Textauszug:
Durch sieben Schiebetüren
Theaterstücke von Eugen Ruge in einem Band
Auch für den Träger dickster Brillengläser gilt die Unschuldsvermutung. Sie endet freilich, wenn er die Brille abnimmt und sich gefährlich festlegt: Er glaube nur, was er sehe. Das ist sie, die obskure Wahrheitsformel des Ideologen, der leidenschaftlich verschwommen auf die Welt blickt. Der sich freiwillig mit Blindheit schlägt, dies aber mit erhobener Zitterfaust Standpunkttreue nennt. Da ist selbst Fielmann machtlos.

Bereitgestelltes Material:
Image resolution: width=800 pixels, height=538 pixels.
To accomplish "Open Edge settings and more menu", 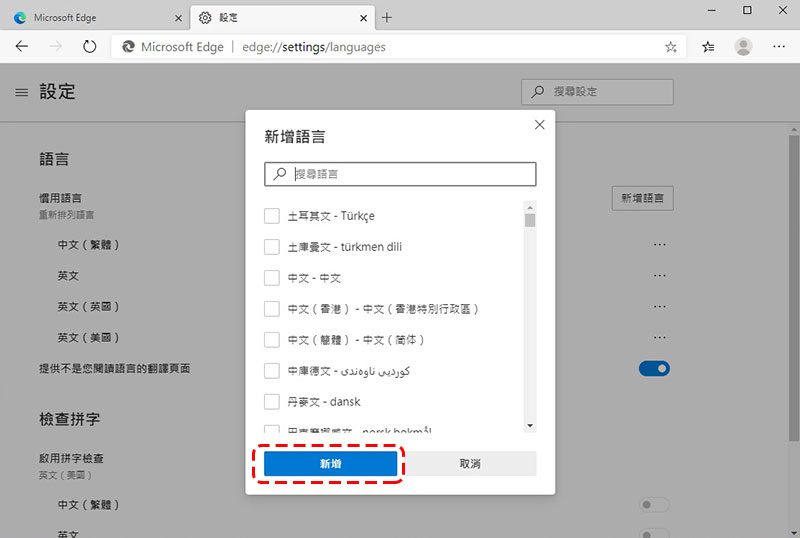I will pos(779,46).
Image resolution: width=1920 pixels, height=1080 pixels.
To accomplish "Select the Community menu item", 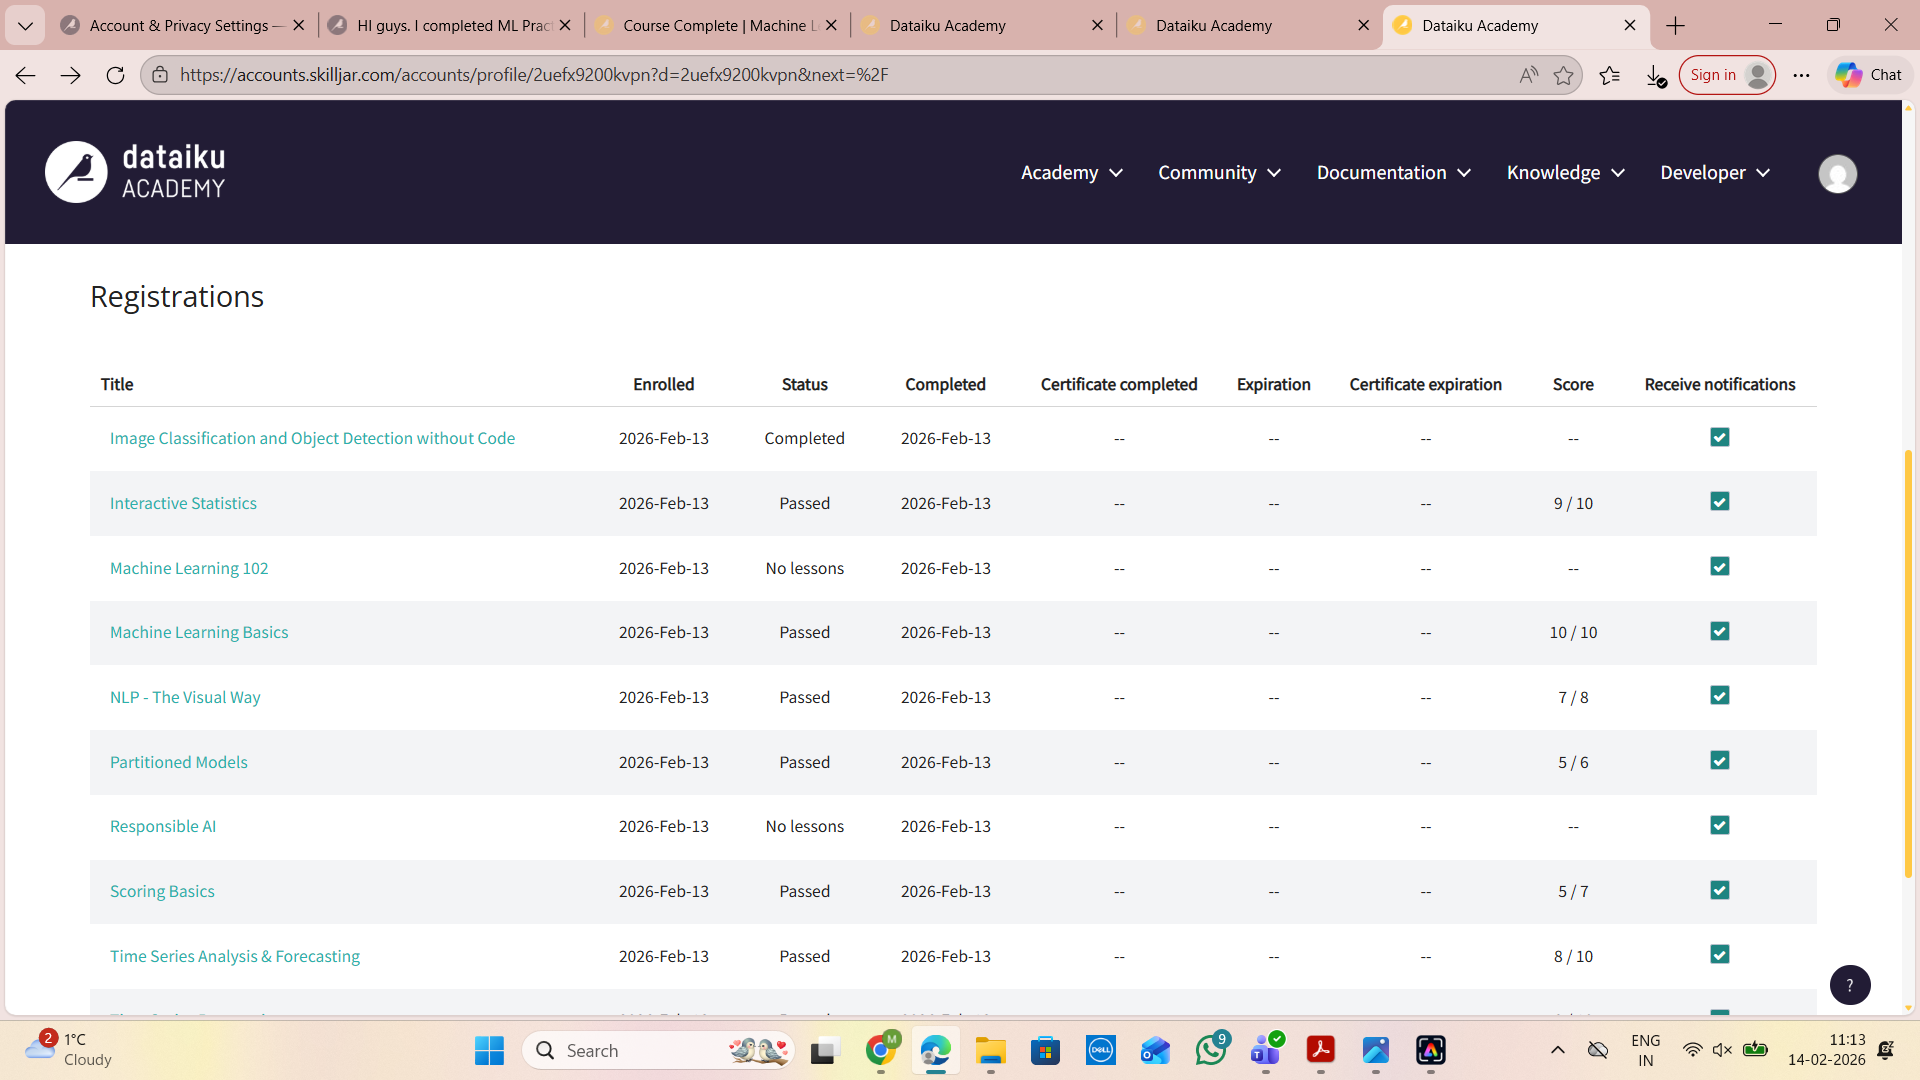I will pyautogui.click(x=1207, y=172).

Aufgaben:
**1)** Wessen Theaterstücke erscheinen laut dem Textauszug in einem Band?
**2)** Bitte gib den Abschnitt des Textauszugs erneut wieder, der mit den Worten beginnt, die „Durch sieben Schiebetüren“ enthalten, und mit „selbst Fielmann machtlos.“ schließt. Ersetze dabei „Ideologen“ durch „Fanatikers“.
**3)** Führe den Textauszug über Eugen Ruges Theaterstücke nach seinem letzten Satz weiter.

Antworten:
**1)** Die Theaterstücke von Eugen Ruge.

**2)**
Durch sieben Schiebetüren
Theaterstücke von Eugen Ruge in einem Band
Auch für den Träger dickster Brillengläser gilt die Unschuldsvermutung. Sie endet freilich, wenn er die Brille abnimmt und sich gefährlich festlegt: Er glaube nur, was er sehe. Das ist sie, die obskure Wahrheitsformel des Fanatikers, der leidenschaftlich verschwommen auf die Welt blickt. Der sich freiwillig mit Blindheit schlägt, dies aber mit erhobener Zitterfaust Standpunkttreue nennt. Da ist selbst Fielmann machtlos.

**3)**
Wilhelm zum Beispiel. Uraltgenosse. Im Knopfloch seines Gemüts die rote Nelke, im Geist das »nd« von vorvorgestern, und was immer er sagt, es wird ein Toast auf Stalin. Wilhelm feiert in Eugen Ruges Stück »Babelsberger Elegie« zwei Geburtstage, den 90., dann den 91. Es ist 1989, da hat der Parteipomp seinen letzten Auftritt, ein Jahr später dann, 1990, da aufersteht – aus dem Staatsmoder und dem Gesellschaftsmodder – nur noch die trotzig kommunistische Erinnerung. Und 1992, gewissermaßen im dritten Akt, da ist Wilhelm tot, aber die Witwe zürnt vermächtniseifrig gegen diese große Frechheit der Geschichte, der geliebt-gelobten Kader-Diktatur den Tritt gegeben zu haben.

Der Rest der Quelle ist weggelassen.